I shall define some functions first. For $n$ being any positive integer,
$ω(n) =$ no. of distinct primes $p$ which divides $n$.
$\mu(n) = (-1)^{ω(n)}$ if $n$ is square-free; $= 0$ if not.
$s(n) =$ the largest square-free factor of $n = \prod_{p|n} p$.

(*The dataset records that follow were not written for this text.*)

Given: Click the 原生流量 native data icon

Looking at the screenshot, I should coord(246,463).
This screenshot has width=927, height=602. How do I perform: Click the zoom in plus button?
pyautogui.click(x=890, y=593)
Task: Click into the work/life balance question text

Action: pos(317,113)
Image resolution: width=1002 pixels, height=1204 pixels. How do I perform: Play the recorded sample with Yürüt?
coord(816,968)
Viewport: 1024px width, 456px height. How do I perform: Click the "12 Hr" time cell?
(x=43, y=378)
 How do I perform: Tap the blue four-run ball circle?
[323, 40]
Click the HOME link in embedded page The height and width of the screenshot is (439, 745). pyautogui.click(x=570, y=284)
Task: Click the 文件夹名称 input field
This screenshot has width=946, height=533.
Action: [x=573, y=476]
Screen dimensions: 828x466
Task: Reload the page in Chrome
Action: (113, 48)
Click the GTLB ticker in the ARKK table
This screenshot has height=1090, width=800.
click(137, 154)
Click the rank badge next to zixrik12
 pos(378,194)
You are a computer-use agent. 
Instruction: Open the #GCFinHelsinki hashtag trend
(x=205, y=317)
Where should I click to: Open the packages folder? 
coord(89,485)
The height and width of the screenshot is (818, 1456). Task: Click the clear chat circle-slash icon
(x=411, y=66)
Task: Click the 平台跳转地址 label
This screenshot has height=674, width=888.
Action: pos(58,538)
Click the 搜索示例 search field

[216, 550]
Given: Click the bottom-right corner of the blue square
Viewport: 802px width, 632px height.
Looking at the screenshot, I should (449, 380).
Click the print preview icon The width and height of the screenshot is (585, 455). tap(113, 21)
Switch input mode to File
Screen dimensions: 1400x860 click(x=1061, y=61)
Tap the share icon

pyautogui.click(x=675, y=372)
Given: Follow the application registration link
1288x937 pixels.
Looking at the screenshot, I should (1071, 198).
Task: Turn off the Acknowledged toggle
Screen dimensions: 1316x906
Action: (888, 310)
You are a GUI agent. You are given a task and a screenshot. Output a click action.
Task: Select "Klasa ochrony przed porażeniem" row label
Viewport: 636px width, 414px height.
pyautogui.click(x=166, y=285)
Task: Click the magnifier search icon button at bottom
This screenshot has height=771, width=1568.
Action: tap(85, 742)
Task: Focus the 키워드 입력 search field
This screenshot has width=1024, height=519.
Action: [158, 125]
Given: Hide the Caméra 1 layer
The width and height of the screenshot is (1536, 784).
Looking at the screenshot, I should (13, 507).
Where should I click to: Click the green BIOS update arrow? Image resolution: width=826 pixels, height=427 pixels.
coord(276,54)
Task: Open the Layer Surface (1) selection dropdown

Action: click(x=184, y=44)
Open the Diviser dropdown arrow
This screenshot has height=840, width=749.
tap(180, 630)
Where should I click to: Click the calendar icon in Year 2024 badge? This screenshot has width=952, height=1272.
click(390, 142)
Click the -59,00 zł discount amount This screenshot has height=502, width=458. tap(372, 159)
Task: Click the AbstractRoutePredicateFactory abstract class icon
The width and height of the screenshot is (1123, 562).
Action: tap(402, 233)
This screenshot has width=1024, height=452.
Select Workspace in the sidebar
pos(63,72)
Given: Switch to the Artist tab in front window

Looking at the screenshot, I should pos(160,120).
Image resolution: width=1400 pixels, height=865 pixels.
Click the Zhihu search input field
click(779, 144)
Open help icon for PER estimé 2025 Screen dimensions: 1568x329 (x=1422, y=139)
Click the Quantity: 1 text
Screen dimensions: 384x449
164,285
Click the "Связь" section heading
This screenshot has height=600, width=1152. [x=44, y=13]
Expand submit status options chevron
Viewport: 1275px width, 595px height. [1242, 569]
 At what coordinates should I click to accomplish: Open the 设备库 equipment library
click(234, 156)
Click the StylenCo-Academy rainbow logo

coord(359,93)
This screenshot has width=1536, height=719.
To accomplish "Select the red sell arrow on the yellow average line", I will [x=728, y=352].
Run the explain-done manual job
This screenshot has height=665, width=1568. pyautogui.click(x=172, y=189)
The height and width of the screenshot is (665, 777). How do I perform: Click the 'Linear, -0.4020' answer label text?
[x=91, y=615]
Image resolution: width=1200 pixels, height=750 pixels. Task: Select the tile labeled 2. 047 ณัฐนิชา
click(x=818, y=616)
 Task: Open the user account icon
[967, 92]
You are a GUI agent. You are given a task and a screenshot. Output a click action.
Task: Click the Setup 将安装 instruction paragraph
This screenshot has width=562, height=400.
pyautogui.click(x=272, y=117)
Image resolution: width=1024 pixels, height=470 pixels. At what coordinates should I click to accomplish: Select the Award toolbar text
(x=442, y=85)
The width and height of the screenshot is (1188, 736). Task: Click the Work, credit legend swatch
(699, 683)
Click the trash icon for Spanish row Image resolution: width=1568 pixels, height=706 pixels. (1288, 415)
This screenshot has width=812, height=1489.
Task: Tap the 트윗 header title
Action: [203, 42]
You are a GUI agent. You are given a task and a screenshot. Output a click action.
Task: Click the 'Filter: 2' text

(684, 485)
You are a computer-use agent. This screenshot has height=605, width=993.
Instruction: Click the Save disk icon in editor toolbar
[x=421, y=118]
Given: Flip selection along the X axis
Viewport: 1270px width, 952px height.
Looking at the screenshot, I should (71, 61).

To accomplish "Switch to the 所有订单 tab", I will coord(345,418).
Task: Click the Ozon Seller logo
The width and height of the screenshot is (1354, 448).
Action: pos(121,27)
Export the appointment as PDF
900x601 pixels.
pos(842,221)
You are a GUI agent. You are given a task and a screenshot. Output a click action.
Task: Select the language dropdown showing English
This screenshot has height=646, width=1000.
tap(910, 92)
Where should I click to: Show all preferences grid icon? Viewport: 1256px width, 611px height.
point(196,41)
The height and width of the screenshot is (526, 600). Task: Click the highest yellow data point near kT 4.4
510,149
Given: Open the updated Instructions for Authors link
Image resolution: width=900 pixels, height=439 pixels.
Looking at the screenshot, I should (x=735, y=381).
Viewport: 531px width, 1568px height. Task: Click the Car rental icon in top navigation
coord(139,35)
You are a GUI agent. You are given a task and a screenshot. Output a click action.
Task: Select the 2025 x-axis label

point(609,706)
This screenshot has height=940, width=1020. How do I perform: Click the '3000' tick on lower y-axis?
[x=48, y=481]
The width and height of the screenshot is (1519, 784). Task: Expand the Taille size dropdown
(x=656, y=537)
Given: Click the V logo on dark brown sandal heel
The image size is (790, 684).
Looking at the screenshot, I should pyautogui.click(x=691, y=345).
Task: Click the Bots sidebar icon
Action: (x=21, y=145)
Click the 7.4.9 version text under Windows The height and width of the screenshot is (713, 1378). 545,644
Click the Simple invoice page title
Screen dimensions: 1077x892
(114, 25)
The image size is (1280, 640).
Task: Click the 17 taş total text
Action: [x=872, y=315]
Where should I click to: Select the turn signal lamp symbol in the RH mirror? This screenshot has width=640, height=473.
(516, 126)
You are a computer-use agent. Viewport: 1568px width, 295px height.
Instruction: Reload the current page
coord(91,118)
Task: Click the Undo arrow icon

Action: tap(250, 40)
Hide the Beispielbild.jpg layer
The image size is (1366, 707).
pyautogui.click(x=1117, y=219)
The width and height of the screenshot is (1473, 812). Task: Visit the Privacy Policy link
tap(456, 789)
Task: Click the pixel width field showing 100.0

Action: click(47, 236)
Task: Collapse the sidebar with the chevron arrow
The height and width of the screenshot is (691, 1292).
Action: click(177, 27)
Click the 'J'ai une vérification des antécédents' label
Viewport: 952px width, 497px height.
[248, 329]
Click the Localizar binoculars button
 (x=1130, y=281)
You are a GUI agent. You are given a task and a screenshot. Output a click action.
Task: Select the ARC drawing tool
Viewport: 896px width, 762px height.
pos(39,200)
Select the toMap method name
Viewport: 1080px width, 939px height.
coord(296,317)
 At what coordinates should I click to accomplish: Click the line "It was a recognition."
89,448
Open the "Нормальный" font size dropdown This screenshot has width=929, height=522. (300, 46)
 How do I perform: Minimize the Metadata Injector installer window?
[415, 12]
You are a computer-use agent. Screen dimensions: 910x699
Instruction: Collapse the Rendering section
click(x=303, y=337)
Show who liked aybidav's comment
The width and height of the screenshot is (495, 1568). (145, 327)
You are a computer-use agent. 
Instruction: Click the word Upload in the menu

How can we show that $$\sum_{d|n} d\mu(d) = ((-1)^{ω(n)}ϕ(n)s(n))/n?$$
Many thanks.
With $p|n$ the primes dividing $n$ we get for the LHS
$$\prod_{p|n} (1+\mu(p)p) = \prod_{p|n} (1-p).$$
We get for the RHS
$$(-1)^{\omega(n)} \times n \times \prod_{p|n} \left(1-\frac{1}{p}\right) \times \prod_{p|n} p \times \frac{1}{n} \\ = (-1)^{\omega(n)} \prod_{p|n} \left(1-\frac{1}{p}\right) \times \prod_{p|n} p \\ = (-1)^{\omega(n)} \prod_{p|n} \left(p-1\right) \\ = \prod_{p|n} \left(1-p\right).$$
This is the claim.